POLÍTICA

Refugiados moçambicanos no Malawi acusam as FDS de queimarem os seus pertences

Cerca de 3000 moçambicanos refugiaram-se no vizinho Malaui devido os confrontos entre as forças governamentais e homens armados da RENAMO. Os refugiados acusam as forças de defesa e segurança moçambicana de tortura.

Luísa Mateus, camponesa e mãe de quatro crianças, está no centro de acolhimento de Kapise, no sudoeste do Malawi, desde o final de novembro de 2015. Todos os seus pertences foram destruídos, alegadamente pelas forças de defesa moçambicanas.

“Queimaram tudo dentro da minha casa. Até abandonei a minha ‘machamba'”, disse ela citado pela DW África.

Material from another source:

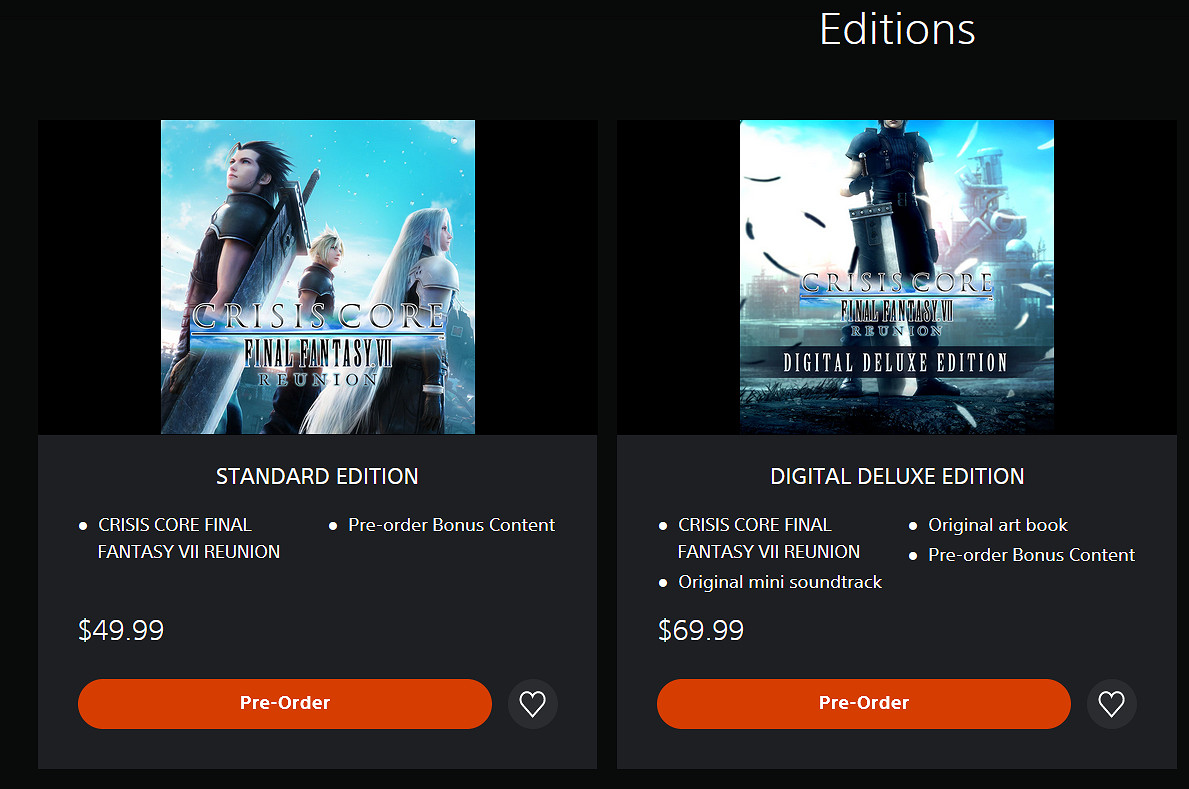
Task: Click Standard Edition's CRISIS CORE FINAL FANTASY item
Action: pos(188,538)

Estima-se que cerca de três mil moçambicanos tenham fugido para o Malaui, à procura de abrigo, desde junho de 2015, altura que se começaram a registar confrontos entre as forças governamentais e os homens armados da “perdiz”, na província de Tete, centro do país.

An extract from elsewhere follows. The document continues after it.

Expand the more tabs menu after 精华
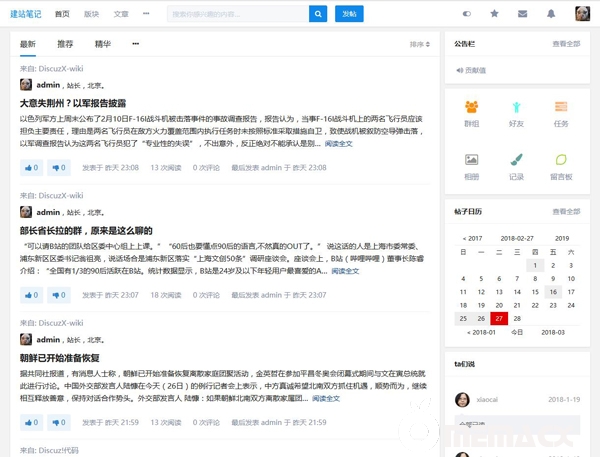Viewport: 600px width, 457px height. [x=135, y=45]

Muitos refugiados estão acomodados nos centros de acolhimento de Kapise e Chikwawa, distrito de Mwanza, a cerca de 130 quilômetros da cidade moçambicana de Tete. Segundo responsáveis do centro de acolhimento, só em Kapise estão mais de 1.800 refugiados. As Nações Unidas alertaram, a 15 de janeiro, para um aumento do número de refugiados nas últimas semanas.

Refugiados vindos da localidade de Nkondedzi, distrito de Moatize, acusam as forças de segurança de violarem mulheres e queimarem casas e celeiros de populares – supostamente por apoiarem homens armados da RENAMO.

“Fugimos porque as nossas casas foram incendiadas. Muitas pessoas foram mortas e mulheres estão sendo violadas”, conta Adelino Benedito, que está no distrito de Mwanza desde junho passado, na companhia dos seus nove filhos e duas esposas. Benedito não pensa regressar a Moçambique antes do fim da tensão política.